-------- Textauszug

3.4 „Eine vollkommen andere Auffassung aller Dinge“
Die ersten 21 Aufzeichnungen stellen gewissermaßen3 den Niedergang des Ich zu einem ,Nichts’ der Moderne dar (Kruse 1994). Der städtische Tod gilt als endgültiges Vergessenwerden, als pure Stagnation. Aufzeichnung 22 begründet jedoch einen ästhetisch stilistischen Umbruch im Werk: Das ,neue Sehen‘ verhilft Malte zur „veränderten] Weltauffassung, [die] auch die negativen Aspekte der Realität integriert“ (Rumold, 1979, S. 135). Rumold (1979) sieht es als Fortschritt, dass Malte die „Wirklichkeit in seine Ästhetik“ (S. 93) einbettet und spielt damit unter anderem auf Elend, Krankheit und Tod in der Großstadt konträr den Aufzeichnungen 11-13 an. Wiederholungen dieser Themen sind nicht im stagnierenden Sinne zu deuten, sondern als Erarbeiten einer tiefergehenden Erkenntnis für Malte (Rumold 1979). Dies stellt „einen radikalen Bruch mit dem poetischen Realismus des 19. Jahrhunderts und dem Ästhetizismus der Jahrhundertwende“ (Rumold, 1979, S. 95) hin zur Moderne dar. Jeder Aspekt der Wirklichkeit muss in Maltes neues Bewusstsein einbezogen werden, auch das Hässliche, um sehend zu verstehen. Hieraus ergibt sich ein Umbruch im Werk als Ganzes sowie in Maltes kreativem Schreiben: Vermeintlich negative Bilder werden nicht ausgeschlossen, sondern als Teil des Prozesses aufgefasst, um allgemeine Konventionen zu durchbrechen. Rumold (1979) versteht Malte deswegen als Entwicklungs- und Künstlerroman aus ästhetischer Perspektive.

----------------
-------- Gegebene Zeilen

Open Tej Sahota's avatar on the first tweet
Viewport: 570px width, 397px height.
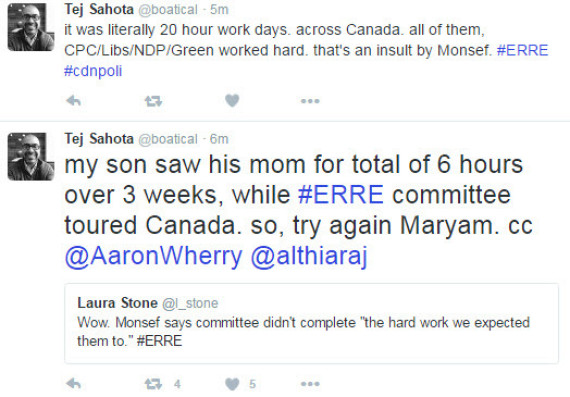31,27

----------------
-------- Gegebene Zeilen

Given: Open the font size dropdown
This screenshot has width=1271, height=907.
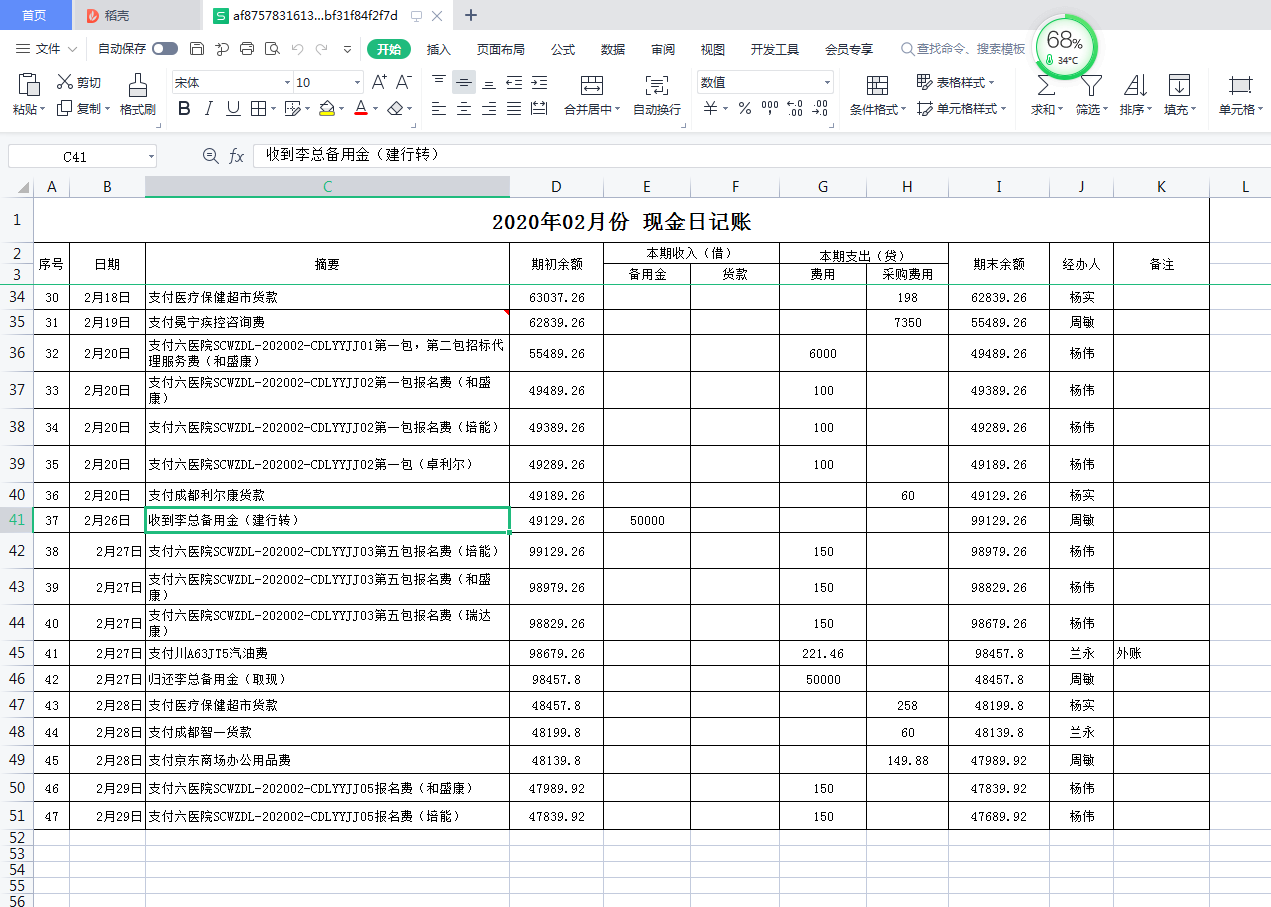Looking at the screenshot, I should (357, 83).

----------------
-------- Gegebene Zeilen

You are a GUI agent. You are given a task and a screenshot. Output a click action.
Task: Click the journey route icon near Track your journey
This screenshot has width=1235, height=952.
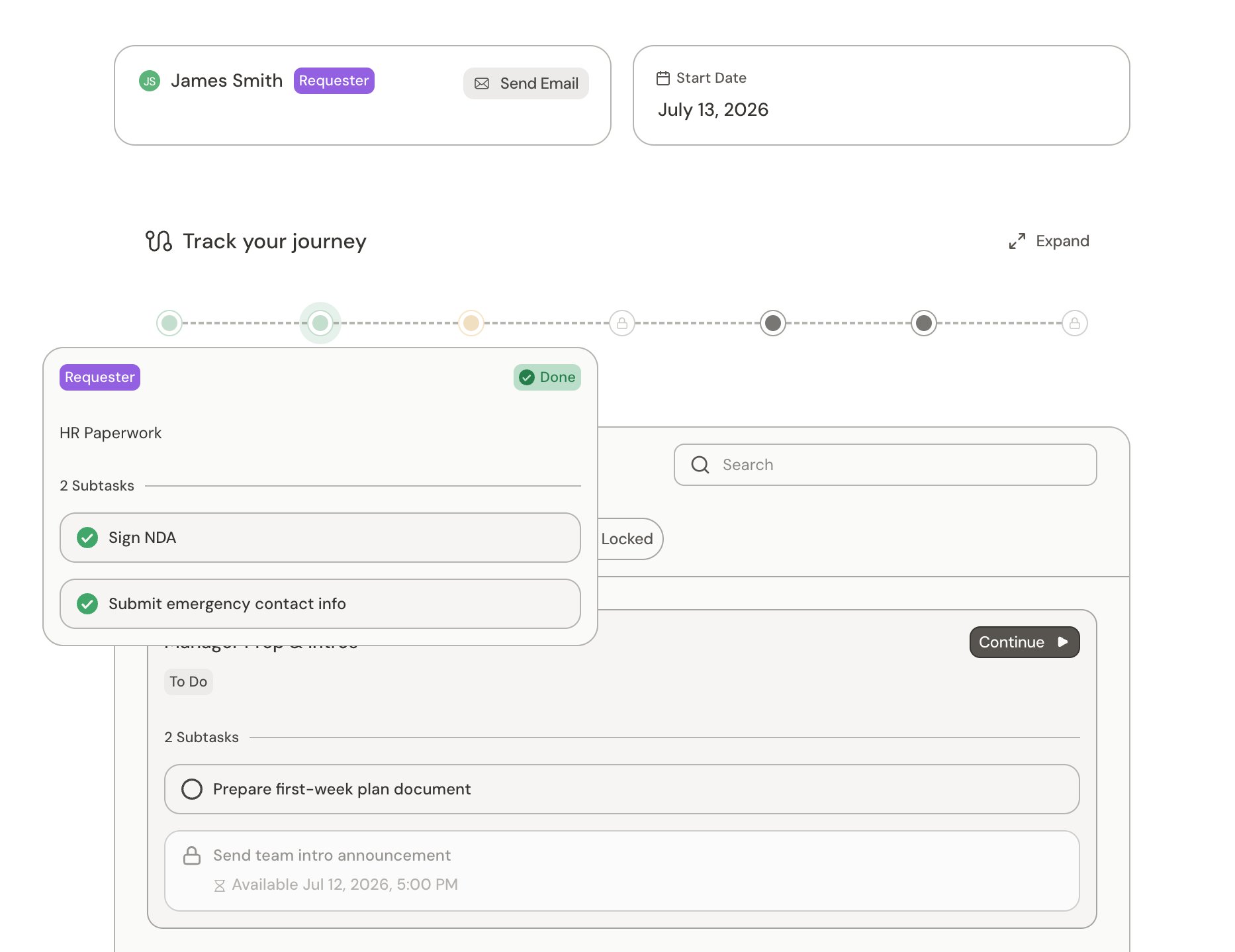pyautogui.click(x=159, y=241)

----------------

## Arbeitsaufträge
**A.** Übertragen Sie den folgenden Satz aus dem Textauszug ins Englische: „Der städtische Tod gilt als endgültiges Vergessenwerden, als pure Stagnation.“
**B.** Fassen Sie den mit „Die ersten 21 Aufzeichnungen“ beginnenden Absatz des Textauszugs als Stichpunktliste zusammen und behalten Sie dabei die wesentlichen Aussagen bei.
**C.** Setzen Sie den Textauszug über Maltes „neues Sehen“ fort und schließen Sie dabei an seinen letzten Satz an.
Für die Bearbeitung werden die Zeilen nicht gebraucht.

## Lösungen
**A.** Urban death is regarded as final oblivion, as pure stagnation.

**B.**
- Die ersten 21 Aufzeichnungen zeigen den Niedergang des Ich zu einem „Nichts“ der Moderne (Kruse 1994).
- Der städtische Tod erscheint darin als endgültiges Vergessenwerden und pure Stagnation.
- Mit Aufzeichnung 22 beginnt ein ästhetisch-stilistischer Umbruch.
- Das „neue Sehen“ verhilft Malte zu einer Weltauffassung, die auch die negativen Aspekte der Realität einbezieht (Rumold 1979).
- Rumold sieht es als Fortschritt, dass Malte die Wirklichkeit in seine Ästhetik einbettet, etwa Elend, Krankheit und Tod in der Großstadt, im Gegensatz zu den Aufzeichnungen 11–13.
- Wiederholungen dieser Themen bedeuten keine Stagnation. Sie dienen Malte dazu, eine tiefergehende Erkenntnis zu erarbeiten.
- Darin liegt ein radikaler Bruch mit dem poetischen Realismus des 19. Jahrhunderts und dem Ästhetizismus der Jahrhundertwende, hin zur Moderne.
- Jeder Aspekt der Wirklichkeit, auch das Hässliche, muss in Maltes neues Bewusstsein einbezogen werden.
- Vermeintlich negative Bilder gelten als Teil des Prozesses, mit dem allgemeine Konventionen durchbrochen werden.
- Rumold versteht den Malte deshalb aus ästhetischer Perspektive als Entwicklungs- und Künstlerroman.

**C.**
Maltes Ich-Hülle dient als Werkzeug für den Schreibprozess. „So lassen sich die Aufzeichnungen auch als Protokoll der Arbeit eines Unterbewußtseins lesen [...]“ (Kruse, 1994, S. 172). Um mit allgemein begrenzenden Konventionen zu brechen, bricht er sich selbst: Die Fragmente des Malte können als zum Ziel führender Umbruch gedeutet werden.
[...]
1 Alle Textbelege aus dem Werk sind der kommentierten Ausgabe von Engel entnommen. Der Titel wird künftig mit Malte abgekürzt.
2 Diese Quelle wird bei wörtlich übernommenen Zitaten künftig mit (R., S. x) abgekürzt.